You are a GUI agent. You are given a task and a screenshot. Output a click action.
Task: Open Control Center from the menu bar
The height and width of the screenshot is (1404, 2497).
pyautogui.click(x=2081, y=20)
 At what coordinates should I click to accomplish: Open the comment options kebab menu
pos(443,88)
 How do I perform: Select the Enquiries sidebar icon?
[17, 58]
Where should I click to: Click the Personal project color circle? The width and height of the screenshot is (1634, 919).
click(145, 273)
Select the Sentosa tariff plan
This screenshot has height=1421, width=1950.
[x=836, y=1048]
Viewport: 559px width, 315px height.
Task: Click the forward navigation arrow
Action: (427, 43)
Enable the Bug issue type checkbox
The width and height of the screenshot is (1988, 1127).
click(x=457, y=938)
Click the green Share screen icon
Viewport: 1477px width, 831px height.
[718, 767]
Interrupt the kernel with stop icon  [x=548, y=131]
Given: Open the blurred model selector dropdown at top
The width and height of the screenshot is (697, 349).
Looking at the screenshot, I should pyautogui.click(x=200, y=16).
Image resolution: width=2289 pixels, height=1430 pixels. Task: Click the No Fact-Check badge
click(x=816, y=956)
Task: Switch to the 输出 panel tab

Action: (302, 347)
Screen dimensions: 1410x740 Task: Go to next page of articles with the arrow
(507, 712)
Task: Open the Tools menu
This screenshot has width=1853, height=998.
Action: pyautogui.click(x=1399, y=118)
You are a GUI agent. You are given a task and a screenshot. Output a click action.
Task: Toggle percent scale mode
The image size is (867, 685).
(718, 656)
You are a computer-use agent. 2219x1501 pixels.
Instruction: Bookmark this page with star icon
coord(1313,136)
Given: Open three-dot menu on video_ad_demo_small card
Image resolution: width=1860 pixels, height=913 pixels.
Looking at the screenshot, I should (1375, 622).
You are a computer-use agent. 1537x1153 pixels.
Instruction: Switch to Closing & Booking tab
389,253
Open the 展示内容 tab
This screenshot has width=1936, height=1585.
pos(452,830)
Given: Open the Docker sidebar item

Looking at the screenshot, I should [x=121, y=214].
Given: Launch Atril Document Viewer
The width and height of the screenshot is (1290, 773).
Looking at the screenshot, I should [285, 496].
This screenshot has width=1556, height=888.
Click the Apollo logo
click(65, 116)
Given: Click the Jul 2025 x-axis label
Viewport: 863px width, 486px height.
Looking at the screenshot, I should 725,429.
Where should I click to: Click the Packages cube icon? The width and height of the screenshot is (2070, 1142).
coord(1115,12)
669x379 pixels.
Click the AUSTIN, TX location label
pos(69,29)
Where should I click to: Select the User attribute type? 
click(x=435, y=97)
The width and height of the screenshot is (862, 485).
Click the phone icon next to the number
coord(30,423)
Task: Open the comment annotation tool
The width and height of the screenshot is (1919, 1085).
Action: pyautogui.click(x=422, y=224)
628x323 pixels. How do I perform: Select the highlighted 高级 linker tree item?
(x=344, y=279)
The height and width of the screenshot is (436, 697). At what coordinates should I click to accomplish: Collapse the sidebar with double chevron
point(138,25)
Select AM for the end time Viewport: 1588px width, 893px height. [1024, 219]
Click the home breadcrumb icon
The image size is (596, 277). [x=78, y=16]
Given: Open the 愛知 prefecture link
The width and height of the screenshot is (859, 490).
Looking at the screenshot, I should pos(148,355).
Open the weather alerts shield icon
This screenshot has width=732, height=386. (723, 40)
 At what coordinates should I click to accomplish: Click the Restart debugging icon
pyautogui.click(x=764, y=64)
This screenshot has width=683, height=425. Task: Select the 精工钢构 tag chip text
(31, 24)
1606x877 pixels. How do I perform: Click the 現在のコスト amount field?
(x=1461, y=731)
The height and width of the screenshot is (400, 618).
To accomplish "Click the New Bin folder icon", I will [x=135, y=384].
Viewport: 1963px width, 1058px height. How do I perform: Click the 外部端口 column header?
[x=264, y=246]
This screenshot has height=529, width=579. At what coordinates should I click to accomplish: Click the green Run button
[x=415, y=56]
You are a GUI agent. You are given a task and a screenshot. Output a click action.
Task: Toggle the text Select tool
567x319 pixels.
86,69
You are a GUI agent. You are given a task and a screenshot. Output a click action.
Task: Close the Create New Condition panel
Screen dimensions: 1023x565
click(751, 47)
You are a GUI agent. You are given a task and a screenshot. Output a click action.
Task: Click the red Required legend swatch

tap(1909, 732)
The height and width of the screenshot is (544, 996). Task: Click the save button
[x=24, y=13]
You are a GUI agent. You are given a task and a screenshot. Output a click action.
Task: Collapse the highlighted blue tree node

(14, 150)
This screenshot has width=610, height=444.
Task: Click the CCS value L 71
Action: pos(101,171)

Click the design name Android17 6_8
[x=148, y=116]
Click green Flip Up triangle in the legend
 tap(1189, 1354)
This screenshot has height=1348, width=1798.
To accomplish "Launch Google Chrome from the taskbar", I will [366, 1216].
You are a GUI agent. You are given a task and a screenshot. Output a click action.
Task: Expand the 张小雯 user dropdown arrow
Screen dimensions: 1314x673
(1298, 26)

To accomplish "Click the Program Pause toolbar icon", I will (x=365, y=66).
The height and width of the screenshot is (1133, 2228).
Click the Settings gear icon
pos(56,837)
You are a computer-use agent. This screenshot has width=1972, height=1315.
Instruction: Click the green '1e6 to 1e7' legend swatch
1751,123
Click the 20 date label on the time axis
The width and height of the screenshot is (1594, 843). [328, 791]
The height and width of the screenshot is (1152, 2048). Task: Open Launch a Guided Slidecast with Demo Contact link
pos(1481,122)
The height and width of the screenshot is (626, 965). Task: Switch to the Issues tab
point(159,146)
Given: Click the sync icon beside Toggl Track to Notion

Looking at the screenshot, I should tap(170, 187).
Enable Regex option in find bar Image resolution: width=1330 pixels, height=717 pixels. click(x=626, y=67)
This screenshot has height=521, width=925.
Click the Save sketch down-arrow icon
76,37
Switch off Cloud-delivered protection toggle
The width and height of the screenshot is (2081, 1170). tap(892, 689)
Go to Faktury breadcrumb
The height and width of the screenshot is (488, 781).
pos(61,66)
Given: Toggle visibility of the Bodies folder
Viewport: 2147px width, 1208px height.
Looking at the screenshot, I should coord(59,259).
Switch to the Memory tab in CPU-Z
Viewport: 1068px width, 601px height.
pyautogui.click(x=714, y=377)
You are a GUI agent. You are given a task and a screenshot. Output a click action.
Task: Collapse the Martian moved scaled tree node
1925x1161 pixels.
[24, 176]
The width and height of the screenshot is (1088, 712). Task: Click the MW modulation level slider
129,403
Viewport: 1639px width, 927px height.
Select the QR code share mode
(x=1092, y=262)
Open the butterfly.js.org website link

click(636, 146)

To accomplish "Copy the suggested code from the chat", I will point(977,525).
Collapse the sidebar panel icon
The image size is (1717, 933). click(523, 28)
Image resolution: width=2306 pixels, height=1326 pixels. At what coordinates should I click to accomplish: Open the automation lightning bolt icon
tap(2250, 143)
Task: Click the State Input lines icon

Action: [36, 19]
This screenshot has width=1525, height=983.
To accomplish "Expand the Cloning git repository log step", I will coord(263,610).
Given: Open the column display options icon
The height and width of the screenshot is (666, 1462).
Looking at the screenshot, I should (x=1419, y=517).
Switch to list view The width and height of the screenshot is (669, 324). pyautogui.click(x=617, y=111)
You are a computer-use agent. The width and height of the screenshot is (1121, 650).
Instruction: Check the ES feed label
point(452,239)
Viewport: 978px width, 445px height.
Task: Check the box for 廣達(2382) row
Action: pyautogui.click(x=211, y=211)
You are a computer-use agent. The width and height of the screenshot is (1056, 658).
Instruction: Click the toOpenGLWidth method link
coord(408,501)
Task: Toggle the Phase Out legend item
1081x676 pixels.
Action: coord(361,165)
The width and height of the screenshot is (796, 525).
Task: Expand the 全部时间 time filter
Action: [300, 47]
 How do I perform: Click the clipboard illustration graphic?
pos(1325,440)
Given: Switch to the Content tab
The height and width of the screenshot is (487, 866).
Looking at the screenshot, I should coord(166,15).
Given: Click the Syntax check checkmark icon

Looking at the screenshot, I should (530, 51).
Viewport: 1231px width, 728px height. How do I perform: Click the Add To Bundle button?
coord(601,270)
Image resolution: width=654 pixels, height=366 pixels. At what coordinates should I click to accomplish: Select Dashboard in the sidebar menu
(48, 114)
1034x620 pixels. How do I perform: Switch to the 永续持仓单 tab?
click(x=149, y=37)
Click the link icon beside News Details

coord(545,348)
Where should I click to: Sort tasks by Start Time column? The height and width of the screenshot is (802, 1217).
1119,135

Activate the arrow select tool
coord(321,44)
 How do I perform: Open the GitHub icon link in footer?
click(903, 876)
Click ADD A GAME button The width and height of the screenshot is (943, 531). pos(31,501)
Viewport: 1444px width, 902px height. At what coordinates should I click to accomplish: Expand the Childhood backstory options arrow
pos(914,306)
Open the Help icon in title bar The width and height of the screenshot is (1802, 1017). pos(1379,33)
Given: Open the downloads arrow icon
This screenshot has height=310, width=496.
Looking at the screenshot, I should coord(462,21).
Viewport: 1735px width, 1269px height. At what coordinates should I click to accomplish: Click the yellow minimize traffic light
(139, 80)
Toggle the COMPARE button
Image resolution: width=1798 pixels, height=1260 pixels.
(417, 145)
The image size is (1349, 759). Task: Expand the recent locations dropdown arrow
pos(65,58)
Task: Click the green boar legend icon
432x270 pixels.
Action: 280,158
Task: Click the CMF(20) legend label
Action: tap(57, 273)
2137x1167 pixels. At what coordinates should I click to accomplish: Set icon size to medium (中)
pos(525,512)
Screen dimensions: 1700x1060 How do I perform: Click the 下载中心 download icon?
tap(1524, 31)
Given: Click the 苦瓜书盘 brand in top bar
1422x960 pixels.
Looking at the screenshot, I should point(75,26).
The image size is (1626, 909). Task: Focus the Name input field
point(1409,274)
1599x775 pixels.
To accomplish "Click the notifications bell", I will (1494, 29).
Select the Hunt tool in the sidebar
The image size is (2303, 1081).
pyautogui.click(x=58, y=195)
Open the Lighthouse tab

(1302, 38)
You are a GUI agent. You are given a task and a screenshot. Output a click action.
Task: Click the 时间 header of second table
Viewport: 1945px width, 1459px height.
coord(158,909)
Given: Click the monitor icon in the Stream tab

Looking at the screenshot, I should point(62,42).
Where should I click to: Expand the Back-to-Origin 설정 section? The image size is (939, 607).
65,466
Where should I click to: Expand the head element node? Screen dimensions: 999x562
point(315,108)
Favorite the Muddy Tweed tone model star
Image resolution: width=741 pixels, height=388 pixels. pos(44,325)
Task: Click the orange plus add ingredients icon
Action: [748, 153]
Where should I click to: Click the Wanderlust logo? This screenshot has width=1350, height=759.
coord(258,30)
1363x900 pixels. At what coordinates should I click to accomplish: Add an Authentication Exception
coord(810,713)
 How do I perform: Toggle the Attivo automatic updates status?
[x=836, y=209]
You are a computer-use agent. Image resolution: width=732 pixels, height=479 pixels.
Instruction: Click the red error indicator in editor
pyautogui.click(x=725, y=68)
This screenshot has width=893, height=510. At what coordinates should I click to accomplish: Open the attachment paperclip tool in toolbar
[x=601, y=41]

→ **HOW TO COMPLETE THIS TASK**: From the records above, print only the lines between the one holding "Image resolution: width=654" and the one holding "1599x775 pixels.", inclusive, exactly as they stand.

→ **RESULT BELOW**:
Image resolution: width=654 pixels, height=366 pixels. At what coordinates should I click to accomplish: Select Dashboard in the sidebar menu
(48, 114)
1034x620 pixels. How do I perform: Switch to the 永续持仓单 tab?
click(x=149, y=37)
Click the link icon beside News Details

coord(545,348)
Where should I click to: Sort tasks by Start Time column? The height and width of the screenshot is (802, 1217).
1119,135

Activate the arrow select tool
coord(321,44)
 How do I perform: Open the GitHub icon link in footer?
click(903, 876)
Click ADD A GAME button The width and height of the screenshot is (943, 531). pos(31,501)
Viewport: 1444px width, 902px height. At what coordinates should I click to accomplish: Expand the Childhood backstory options arrow
pos(914,306)
Open the Help icon in title bar The width and height of the screenshot is (1802, 1017). pos(1379,33)
Given: Open the downloads arrow icon
This screenshot has height=310, width=496.
Looking at the screenshot, I should coord(462,21).
Viewport: 1735px width, 1269px height. At what coordinates should I click to accomplish: Click the yellow minimize traffic light
(139, 80)
Toggle the COMPARE button
Image resolution: width=1798 pixels, height=1260 pixels.
(417, 145)
The image size is (1349, 759). Task: Expand the recent locations dropdown arrow
pos(65,58)
Task: Click the green boar legend icon
432x270 pixels.
Action: 280,158
Task: Click the CMF(20) legend label
Action: tap(57, 273)
2137x1167 pixels. At what coordinates should I click to accomplish: Set icon size to medium (中)
pos(525,512)
Screen dimensions: 1700x1060 How do I perform: Click the 下载中心 download icon?
tap(1524, 31)
Given: Click the 苦瓜书盘 brand in top bar
1422x960 pixels.
Looking at the screenshot, I should point(75,26).
The image size is (1626, 909). Task: Focus the Name input field
point(1409,274)
1599x775 pixels.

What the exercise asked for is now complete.